Hanson's proposed purchase of Mick George Limited could result in less choice and higher prices for building contractors, says the Competition and Markets Authority (CMA).
Quarry Products / November 30, 2023
By Guy Woodford
Hanson's proposed acquisition of Mick George Limited could result in less choice and higher prices for building contractors, says CMA. Pic: MPA

Following a phase 1 Investigation, the CMA has provisionally found that the proposed Mick George Limited (MGL) purchase by Hanson Quarry Products Europe Limited (Hanson) raises competition concerns in certain markets for building materials in East of England and the East Midlands. 


Hanson, wholly owned by Heidelberg, a multinational building materials company, is one of the UK's leading producers and distributors of construction materials, with production facilities and customers throughout the UK. MGL is one of the leading suppliers to the construction industry in the East of England and East Midlands. 


Both Hanson and MGL supply aggregates widely used in constructing roads, buildings, and other infrastructure in the UK. The two businesses also supply ready-mixed concrete – manufactured by mixing aggregates with specific quantities of cement and other additives – which is also an important material used in the construction sector.  


After investigating the deal, the CMA found it gives rise to competition concerns in relation to the supply of non-specialist aggregates or ready-mix concrete in eighteen local markets in the East of England and the East Midlands.  


In each of these local markets, the two businesses currently have a large, combined presence, with limited competition from other suppliers.

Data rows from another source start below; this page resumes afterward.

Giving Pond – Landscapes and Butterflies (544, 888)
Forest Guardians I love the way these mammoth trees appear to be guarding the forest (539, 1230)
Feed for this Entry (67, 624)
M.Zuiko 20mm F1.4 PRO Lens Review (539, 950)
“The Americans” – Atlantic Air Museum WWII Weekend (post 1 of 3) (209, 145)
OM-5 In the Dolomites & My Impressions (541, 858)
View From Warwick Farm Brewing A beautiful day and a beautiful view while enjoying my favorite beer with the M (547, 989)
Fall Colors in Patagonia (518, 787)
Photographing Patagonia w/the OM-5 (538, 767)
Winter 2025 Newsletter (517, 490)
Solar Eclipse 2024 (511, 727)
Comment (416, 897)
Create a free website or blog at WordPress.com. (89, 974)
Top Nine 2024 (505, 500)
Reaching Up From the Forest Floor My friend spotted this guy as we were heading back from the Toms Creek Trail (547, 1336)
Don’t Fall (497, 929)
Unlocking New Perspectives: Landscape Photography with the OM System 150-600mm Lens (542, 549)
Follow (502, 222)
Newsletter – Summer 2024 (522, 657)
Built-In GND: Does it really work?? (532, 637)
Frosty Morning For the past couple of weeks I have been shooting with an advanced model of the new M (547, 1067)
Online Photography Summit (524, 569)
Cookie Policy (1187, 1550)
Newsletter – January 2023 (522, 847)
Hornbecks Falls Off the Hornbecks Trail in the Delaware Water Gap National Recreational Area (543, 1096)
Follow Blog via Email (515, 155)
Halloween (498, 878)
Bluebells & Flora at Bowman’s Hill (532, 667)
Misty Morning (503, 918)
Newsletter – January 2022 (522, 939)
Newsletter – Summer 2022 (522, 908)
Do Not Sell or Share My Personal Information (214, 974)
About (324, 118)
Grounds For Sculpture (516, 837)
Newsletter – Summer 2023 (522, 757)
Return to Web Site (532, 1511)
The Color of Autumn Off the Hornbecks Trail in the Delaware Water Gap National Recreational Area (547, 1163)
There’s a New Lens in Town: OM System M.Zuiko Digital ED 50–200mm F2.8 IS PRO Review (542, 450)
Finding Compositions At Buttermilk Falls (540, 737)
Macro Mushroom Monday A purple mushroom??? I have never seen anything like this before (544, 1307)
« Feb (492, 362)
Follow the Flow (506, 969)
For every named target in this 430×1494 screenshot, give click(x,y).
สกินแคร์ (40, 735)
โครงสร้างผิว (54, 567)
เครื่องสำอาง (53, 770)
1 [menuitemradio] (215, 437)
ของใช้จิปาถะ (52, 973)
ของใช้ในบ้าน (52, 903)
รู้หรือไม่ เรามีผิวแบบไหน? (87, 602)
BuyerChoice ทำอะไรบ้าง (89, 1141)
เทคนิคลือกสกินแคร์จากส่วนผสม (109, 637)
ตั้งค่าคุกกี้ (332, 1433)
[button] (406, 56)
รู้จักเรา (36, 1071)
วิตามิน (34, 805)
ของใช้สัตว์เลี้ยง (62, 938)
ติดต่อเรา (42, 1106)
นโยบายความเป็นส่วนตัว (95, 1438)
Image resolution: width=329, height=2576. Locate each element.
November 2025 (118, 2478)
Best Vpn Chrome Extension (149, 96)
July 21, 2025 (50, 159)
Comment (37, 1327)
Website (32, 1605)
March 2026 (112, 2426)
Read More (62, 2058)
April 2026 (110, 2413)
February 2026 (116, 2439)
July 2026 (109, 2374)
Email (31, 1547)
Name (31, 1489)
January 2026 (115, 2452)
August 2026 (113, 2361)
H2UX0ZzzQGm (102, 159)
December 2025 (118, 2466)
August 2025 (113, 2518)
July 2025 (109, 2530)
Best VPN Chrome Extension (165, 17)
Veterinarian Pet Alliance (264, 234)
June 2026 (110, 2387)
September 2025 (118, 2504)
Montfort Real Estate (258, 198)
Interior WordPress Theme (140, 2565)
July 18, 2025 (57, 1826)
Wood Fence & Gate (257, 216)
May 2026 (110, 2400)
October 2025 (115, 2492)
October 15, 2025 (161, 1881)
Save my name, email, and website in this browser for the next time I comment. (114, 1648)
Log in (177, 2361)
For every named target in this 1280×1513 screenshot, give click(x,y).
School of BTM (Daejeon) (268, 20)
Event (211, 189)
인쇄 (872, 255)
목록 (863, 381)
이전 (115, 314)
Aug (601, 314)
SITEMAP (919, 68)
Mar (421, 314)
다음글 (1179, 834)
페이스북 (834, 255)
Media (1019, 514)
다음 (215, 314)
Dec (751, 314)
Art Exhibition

The CMA is therefore concerned that the deal could result in limited choice for local customers, leading to higher prices and lower quality products for contractors working in these areas. 


Colin Raftery, CMA Senior Director for Mergers, said: "These products are an important input for building projects, so a loss of competition between two of the main suppliers could result in increased construction costs for businesses and public bodies. 


"In many areas where both businesses are active, sufficient competition will remain. But in some local markets, where there are not enough strong alternatives to the merging business, the deal could limit customer choice. 


"Unless the companies put forward a solution, we will need to take a deeper look into the potential impact of reduced competition in these local areas." 


Hanson and MGL were given five working days to respond to the CMA's concerns. If they cannot do so, the merger will be referred for an in-depth phase 2 investigation.